SOC 2® reports may be expanded to include other guidelines or compliance frameworks such as CSA, HIPAA, HITRUST, NIST, ISO, and FedRAMP.
A System and Organization Controls 3 (SOC 3) report may be issued in conjunction with a SOC 2 report. A SOC 2 report addresses a service organization’s internal controls pertaining to the AICPA Trust Services Criteria for security, availability, processing integrity, confidentiality or privacy and may only be distributed to users who have the requisite knowledge to understand the report. A SOC 3 report provides a high-level overview of the SOC 2 report and may be distributed to the public with the option of displaying an AICPA SOC seal on the company’s website.
Due to the increasing reliance on the Internet, cloud applications, and outsourced services and resources; the frequency and impact of cyberattacks has increased exponentially. Service Organizations need a cybersecurity risk program that addresses the identification of cyber risks, the controls in place to mitigate those identified risks, the procedures in place to respond to and recover from cyberattacks, and the processes in place to ensure that the cybersecurity risk program remains relevant in the ever-changing IT environment.
In 2017, the AICPA developed the SOC for Cybersecurity which is a framework used to report on an entity’s cybersecurity risk management program and the effectiveness of their controls to detect, mitigate, respond to, and recover from security events and breaches. SOC for Cybersecurity provides assurance to executive management, board of directors, regulators, investors, and business partners that the company’s cyber risk program is being managed effectively. As with the SOC 2 Plus; the SOC for Cybersecurity may also address other compliance frameworks.
Further information regarding SOC reports is available on the AICPA website: www.aicpa.org.
A SOC 1 and SOC 2 examination (audit) is neither a certification or compliance. SOC examiners (CPA firms) perform an attestation engagement and provide an opinion on the design of a company’s internal control environment (Type 1 SOC report) and the effectiveness of internal controls (Type 2 SOC report) based on the same AICPA guidelines used for financial statement audits; Statement on Standards for Attestation Engagements (SSAE 18).
A certification is performed by a third party to determine whether a company’ processes are in accordance with a framework. The internal controls in a SOC 2 attestation examination may be mapped to the HITRUST healthcare security framework, but the HITRUST certification may only issued by the Health Information Trust Alliance.

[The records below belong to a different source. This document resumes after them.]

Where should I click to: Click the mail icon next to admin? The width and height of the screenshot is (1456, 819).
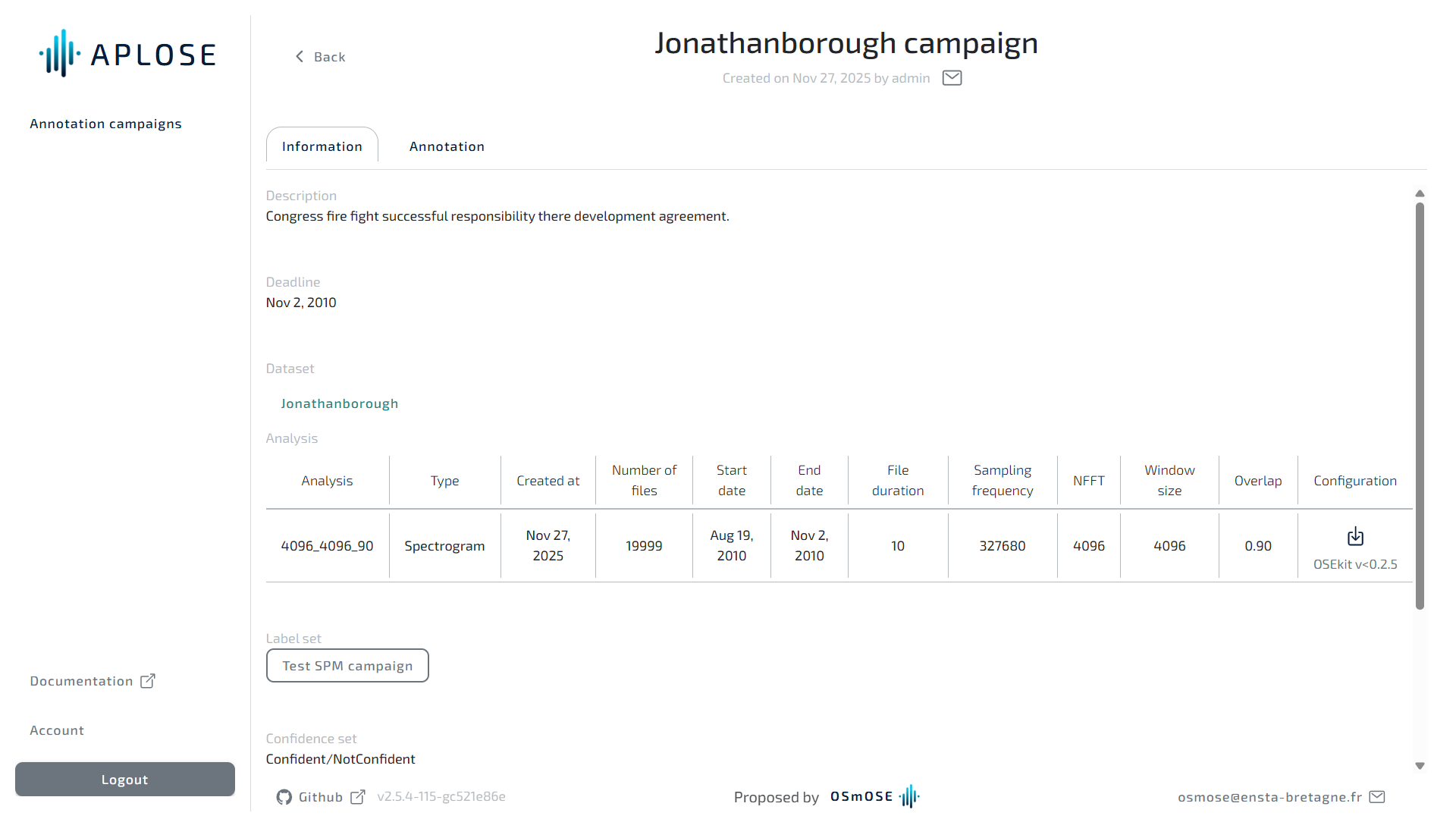tap(952, 78)
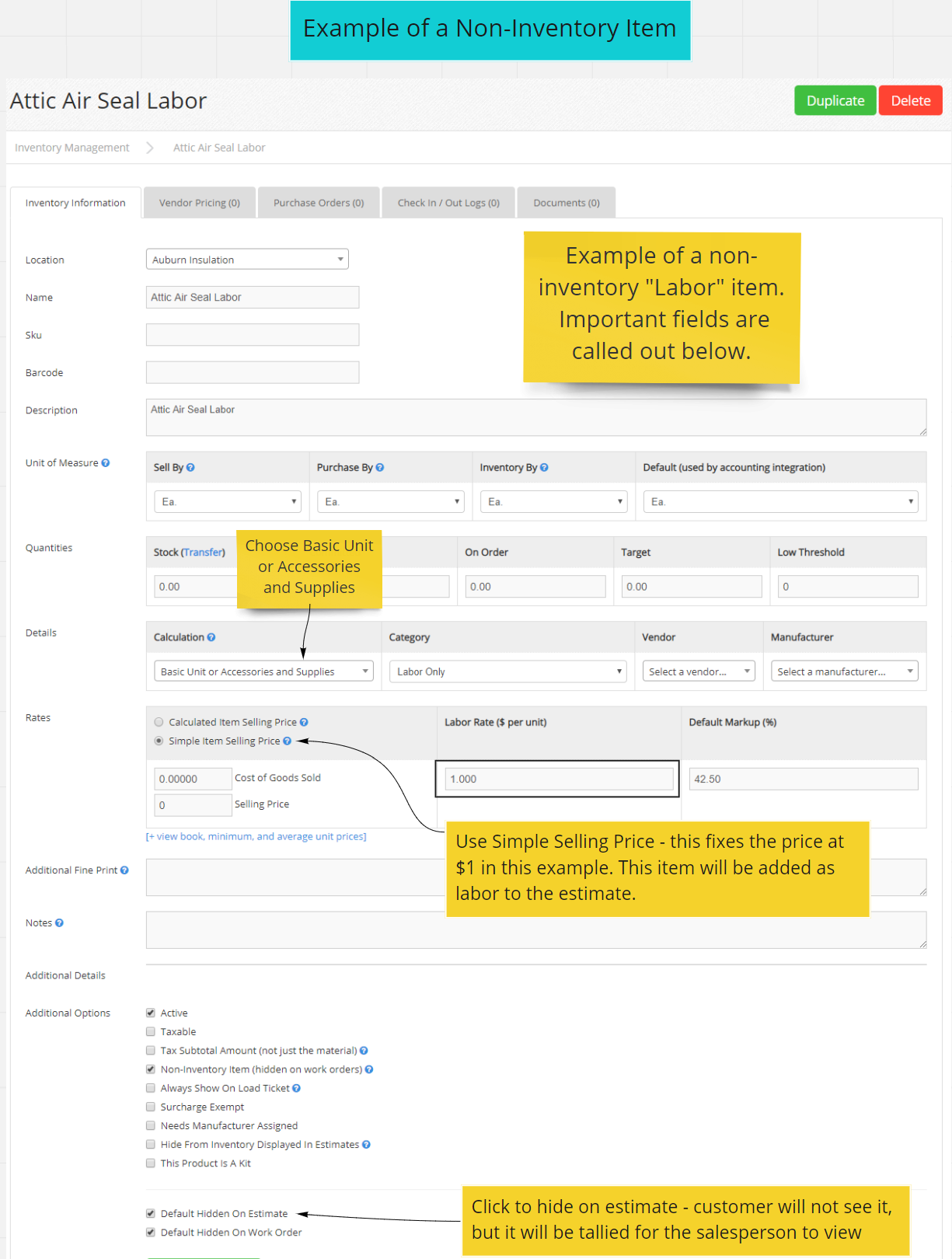Image resolution: width=952 pixels, height=1259 pixels.
Task: Click help icon for Additional Fine Print
Action: point(124,870)
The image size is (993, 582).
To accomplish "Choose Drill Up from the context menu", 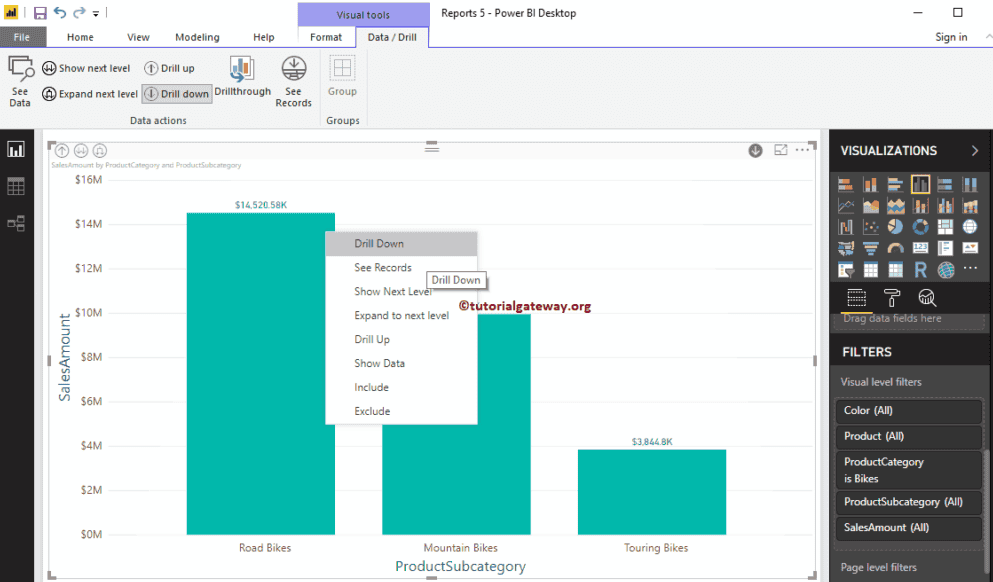I will click(372, 340).
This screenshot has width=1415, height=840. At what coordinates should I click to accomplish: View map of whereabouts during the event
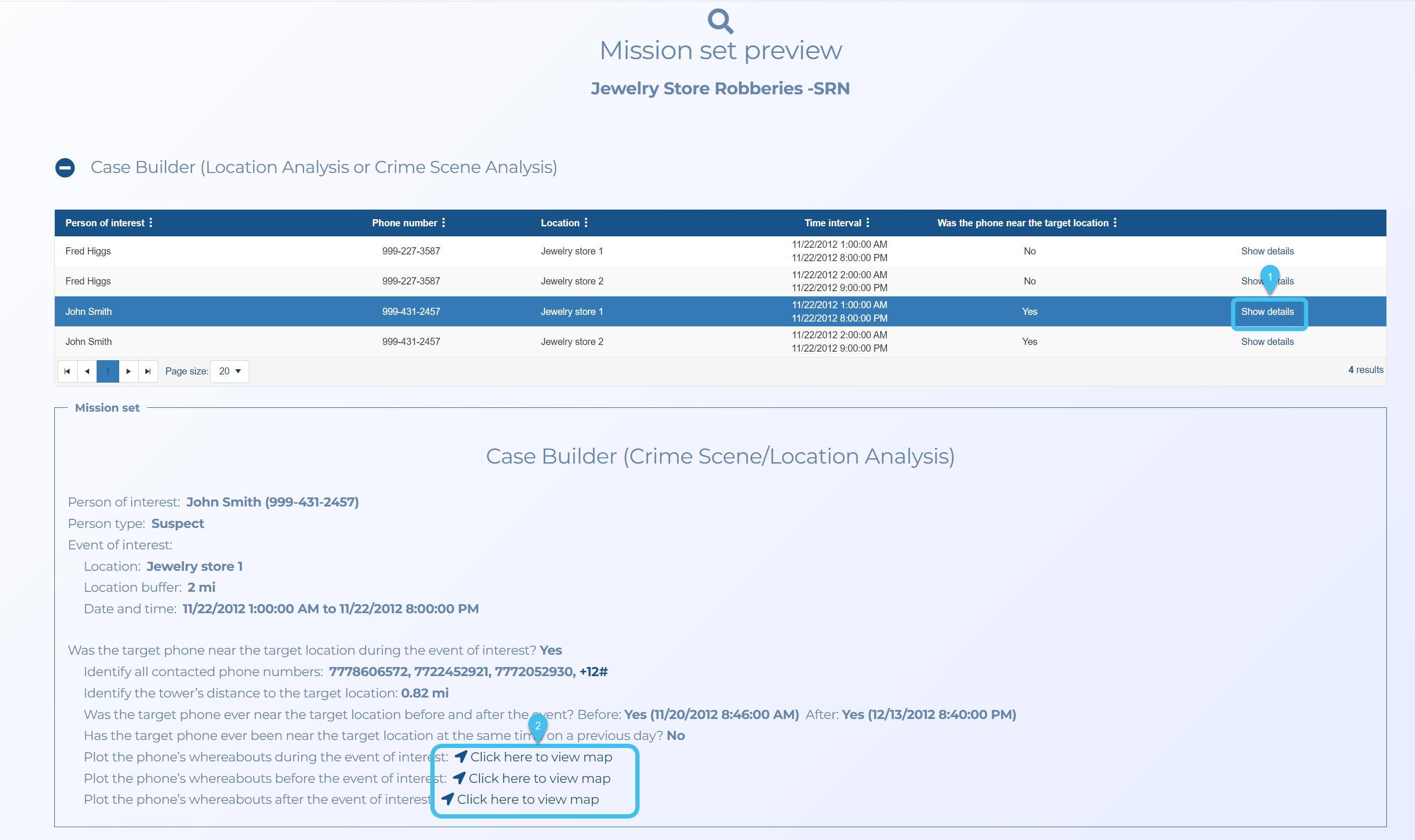click(x=540, y=757)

Compliance refers to a set of guidelines that delineate what processes a company needs to maintain to be in accordance with specific regulations or legislation. Internal controls in a SOC 2 examination may also be mapped to a compliance framework, such as the HIPAA Security Rule, but as with the mapping to a certification framework; the SOC 2 remains an attestation engagement subject to AIPCA guidelines.